- _TASK STATEMENT_
Your output should be the listing itself, repeated exactly.

- _DATASET RECORDS_

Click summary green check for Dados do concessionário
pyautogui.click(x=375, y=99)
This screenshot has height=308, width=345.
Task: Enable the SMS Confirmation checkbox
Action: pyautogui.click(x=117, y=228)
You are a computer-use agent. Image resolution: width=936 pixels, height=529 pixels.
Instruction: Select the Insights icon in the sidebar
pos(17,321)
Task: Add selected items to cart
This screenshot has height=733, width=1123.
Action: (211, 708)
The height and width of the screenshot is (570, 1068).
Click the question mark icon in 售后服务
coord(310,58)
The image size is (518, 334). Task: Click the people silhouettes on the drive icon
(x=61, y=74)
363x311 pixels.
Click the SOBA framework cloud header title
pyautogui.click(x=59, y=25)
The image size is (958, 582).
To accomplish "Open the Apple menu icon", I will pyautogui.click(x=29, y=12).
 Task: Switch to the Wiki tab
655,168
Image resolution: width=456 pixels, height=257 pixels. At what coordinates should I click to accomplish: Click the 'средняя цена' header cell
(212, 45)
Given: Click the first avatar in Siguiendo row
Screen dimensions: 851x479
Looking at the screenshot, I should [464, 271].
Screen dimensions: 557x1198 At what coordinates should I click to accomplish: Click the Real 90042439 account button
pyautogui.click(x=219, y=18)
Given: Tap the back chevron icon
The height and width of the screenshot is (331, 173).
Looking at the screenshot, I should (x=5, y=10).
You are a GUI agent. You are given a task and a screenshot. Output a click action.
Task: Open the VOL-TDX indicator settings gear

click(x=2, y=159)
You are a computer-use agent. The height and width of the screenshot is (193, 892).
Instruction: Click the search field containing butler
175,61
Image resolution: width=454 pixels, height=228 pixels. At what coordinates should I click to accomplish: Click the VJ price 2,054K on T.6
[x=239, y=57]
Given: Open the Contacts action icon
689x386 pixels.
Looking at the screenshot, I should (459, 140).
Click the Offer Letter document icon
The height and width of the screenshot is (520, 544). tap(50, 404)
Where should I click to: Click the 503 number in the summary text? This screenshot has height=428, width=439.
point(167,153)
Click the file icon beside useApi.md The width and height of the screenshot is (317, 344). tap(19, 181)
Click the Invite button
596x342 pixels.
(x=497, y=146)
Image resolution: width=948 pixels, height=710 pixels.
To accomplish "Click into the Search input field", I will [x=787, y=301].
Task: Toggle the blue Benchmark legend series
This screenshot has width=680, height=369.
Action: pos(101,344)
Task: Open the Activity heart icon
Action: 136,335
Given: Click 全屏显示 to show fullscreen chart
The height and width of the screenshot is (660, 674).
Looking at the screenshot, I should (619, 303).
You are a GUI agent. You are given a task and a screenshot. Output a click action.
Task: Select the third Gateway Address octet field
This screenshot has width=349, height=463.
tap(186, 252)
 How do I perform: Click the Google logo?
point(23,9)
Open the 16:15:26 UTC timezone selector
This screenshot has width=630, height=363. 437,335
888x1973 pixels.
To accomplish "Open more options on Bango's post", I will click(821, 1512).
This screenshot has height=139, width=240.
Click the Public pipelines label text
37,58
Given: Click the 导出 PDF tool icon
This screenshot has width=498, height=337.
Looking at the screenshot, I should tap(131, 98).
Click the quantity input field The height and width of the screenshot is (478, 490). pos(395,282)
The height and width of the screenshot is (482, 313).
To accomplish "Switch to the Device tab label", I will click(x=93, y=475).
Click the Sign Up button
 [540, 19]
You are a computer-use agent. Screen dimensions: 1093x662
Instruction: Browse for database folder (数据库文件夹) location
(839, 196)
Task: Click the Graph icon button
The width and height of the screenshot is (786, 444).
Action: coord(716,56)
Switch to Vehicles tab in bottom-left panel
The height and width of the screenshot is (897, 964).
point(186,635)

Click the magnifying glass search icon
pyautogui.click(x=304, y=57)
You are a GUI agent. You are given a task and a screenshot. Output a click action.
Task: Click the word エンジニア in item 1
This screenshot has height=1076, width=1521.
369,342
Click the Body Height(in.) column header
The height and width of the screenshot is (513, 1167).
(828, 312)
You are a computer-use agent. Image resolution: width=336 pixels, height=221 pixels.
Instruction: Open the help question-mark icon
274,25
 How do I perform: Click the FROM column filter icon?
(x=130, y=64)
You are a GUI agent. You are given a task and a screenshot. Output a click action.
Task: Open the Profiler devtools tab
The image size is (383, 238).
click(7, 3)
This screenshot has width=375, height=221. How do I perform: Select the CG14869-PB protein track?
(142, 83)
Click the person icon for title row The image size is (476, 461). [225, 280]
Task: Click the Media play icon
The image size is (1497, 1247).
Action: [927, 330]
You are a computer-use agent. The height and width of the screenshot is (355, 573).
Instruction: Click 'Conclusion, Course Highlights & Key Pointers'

- _ANSWER AREA_
Click summary green check for Dados do concessionário
pyautogui.click(x=375, y=99)
This screenshot has height=308, width=345.
Task: Enable the SMS Confirmation checkbox
Action: pyautogui.click(x=117, y=228)
You are a computer-use agent. Image resolution: width=936 pixels, height=529 pixels.
Instruction: Select the Insights icon in the sidebar
pos(17,321)
Task: Add selected items to cart
This screenshot has height=733, width=1123.
Action: (211, 708)
The height and width of the screenshot is (570, 1068).
Click the question mark icon in 售后服务
coord(310,58)
The image size is (518, 334). Task: Click the people silhouettes on the drive icon
(x=61, y=74)
363x311 pixels.
Click the SOBA framework cloud header title
pyautogui.click(x=59, y=25)
The image size is (958, 582).
To accomplish "Open the Apple menu icon", I will pyautogui.click(x=29, y=12).
 Task: Switch to the Wiki tab
655,168
Image resolution: width=456 pixels, height=257 pixels. At what coordinates should I click to accomplish: Click the 'средняя цена' header cell
(212, 45)
Given: Click the first avatar in Siguiendo row
Screen dimensions: 851x479
Looking at the screenshot, I should [464, 271].
Screen dimensions: 557x1198 At what coordinates should I click to accomplish: Click the Real 90042439 account button
pyautogui.click(x=219, y=18)
Given: Tap the back chevron icon
The height and width of the screenshot is (331, 173).
Looking at the screenshot, I should (x=5, y=10).
You are a GUI agent. You are given a task and a screenshot. Output a click action.
Task: Open the VOL-TDX indicator settings gear

click(x=2, y=159)
You are a computer-use agent. The height and width of the screenshot is (193, 892).
Instruction: Click the search field containing butler
175,61
Image resolution: width=454 pixels, height=228 pixels. At what coordinates should I click to accomplish: Click the VJ price 2,054K on T.6
[x=239, y=57]
Given: Open the Contacts action icon
689x386 pixels.
Looking at the screenshot, I should (459, 140).
Click the Offer Letter document icon
The height and width of the screenshot is (520, 544). tap(50, 404)
Where should I click to: Click the 503 number in the summary text? This screenshot has height=428, width=439.
point(167,153)
Click the file icon beside useApi.md The width and height of the screenshot is (317, 344). tap(19, 181)
Click the Invite button
596x342 pixels.
(x=497, y=146)
Image resolution: width=948 pixels, height=710 pixels.
To accomplish "Click into the Search input field", I will [x=787, y=301].
Task: Toggle the blue Benchmark legend series
This screenshot has width=680, height=369.
Action: pos(101,344)
Task: Open the Activity heart icon
Action: 136,335
Given: Click 全屏显示 to show fullscreen chart
The height and width of the screenshot is (660, 674).
Looking at the screenshot, I should (619, 303).
You are a GUI agent. You are given a task and a screenshot. Output a click action.
Task: Select the third Gateway Address octet field
This screenshot has width=349, height=463.
tap(186, 252)
 How do I perform: Click the Google logo?
point(23,9)
Open the 16:15:26 UTC timezone selector
This screenshot has width=630, height=363. 437,335
888x1973 pixels.
To accomplish "Open more options on Bango's post", I will click(821, 1512).
This screenshot has height=139, width=240.
Click the Public pipelines label text
37,58
Given: Click the 导出 PDF tool icon
This screenshot has width=498, height=337.
Looking at the screenshot, I should tap(131, 98).
Click the quantity input field The height and width of the screenshot is (478, 490). pos(395,282)
The height and width of the screenshot is (482, 313).
To accomplish "Switch to the Device tab label", I will click(x=93, y=475).
Click the Sign Up button
 [540, 19]
You are a computer-use agent. Screen dimensions: 1093x662
Instruction: Browse for database folder (数据库文件夹) location
(839, 196)
Task: Click the Graph icon button
The width and height of the screenshot is (786, 444).
Action: coord(716,56)
Switch to Vehicles tab in bottom-left panel
The height and width of the screenshot is (897, 964).
point(186,635)

Click the magnifying glass search icon
pyautogui.click(x=304, y=57)
You are a GUI agent. You are given a task and a screenshot. Output a click action.
Task: Click the word エンジニア in item 1
This screenshot has height=1076, width=1521.
369,342
Click the Body Height(in.) column header
The height and width of the screenshot is (513, 1167).
(828, 312)
You are a computer-use agent. Image resolution: width=336 pixels, height=221 pixels.
Instruction: Open the help question-mark icon
274,25
 How do I perform: Click the FROM column filter icon?
(x=130, y=64)
You are a GUI agent. You are given a task and a screenshot. Output a click action.
Task: Open the Profiler devtools tab
The image size is (383, 238).
click(7, 3)
This screenshot has width=375, height=221. How do I perform: Select the CG14869-PB protein track?
(142, 83)
Click the person icon for title row The image size is (476, 461). [225, 280]
Task: Click the Media play icon
The image size is (1497, 1247).
Action: [927, 330]
You are a computer-use agent. The height and width of the screenshot is (355, 573).
Instruction: Click 'Conclusion, Course Highlights & Key Pointers'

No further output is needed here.